Goal of the exercise: The answer should hold exactly the lines of the entries below from the one containing "You are a computer-use agent. 600x460 pixels." through the last line, both included.

Records:

# # # # # # #

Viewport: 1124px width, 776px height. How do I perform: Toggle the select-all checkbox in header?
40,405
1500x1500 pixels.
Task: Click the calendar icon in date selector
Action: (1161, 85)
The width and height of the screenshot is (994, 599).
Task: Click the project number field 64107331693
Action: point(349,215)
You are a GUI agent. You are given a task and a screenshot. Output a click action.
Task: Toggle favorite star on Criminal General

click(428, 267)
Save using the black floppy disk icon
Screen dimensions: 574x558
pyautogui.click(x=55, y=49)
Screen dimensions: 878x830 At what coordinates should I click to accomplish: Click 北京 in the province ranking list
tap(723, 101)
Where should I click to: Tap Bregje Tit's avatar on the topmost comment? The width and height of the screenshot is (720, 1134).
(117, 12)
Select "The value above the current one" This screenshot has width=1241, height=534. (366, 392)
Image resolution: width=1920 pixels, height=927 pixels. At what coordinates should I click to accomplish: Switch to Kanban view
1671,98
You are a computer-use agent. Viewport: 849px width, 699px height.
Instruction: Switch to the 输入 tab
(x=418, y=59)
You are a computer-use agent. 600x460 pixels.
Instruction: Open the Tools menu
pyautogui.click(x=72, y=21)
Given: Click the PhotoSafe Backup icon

# # # # # # #

Task solution:
You are a computer-use agent. 600x460 pixels.
Instruction: Open the Tools menu
pyautogui.click(x=72, y=21)
Given: Click the PhotoSafe Backup icon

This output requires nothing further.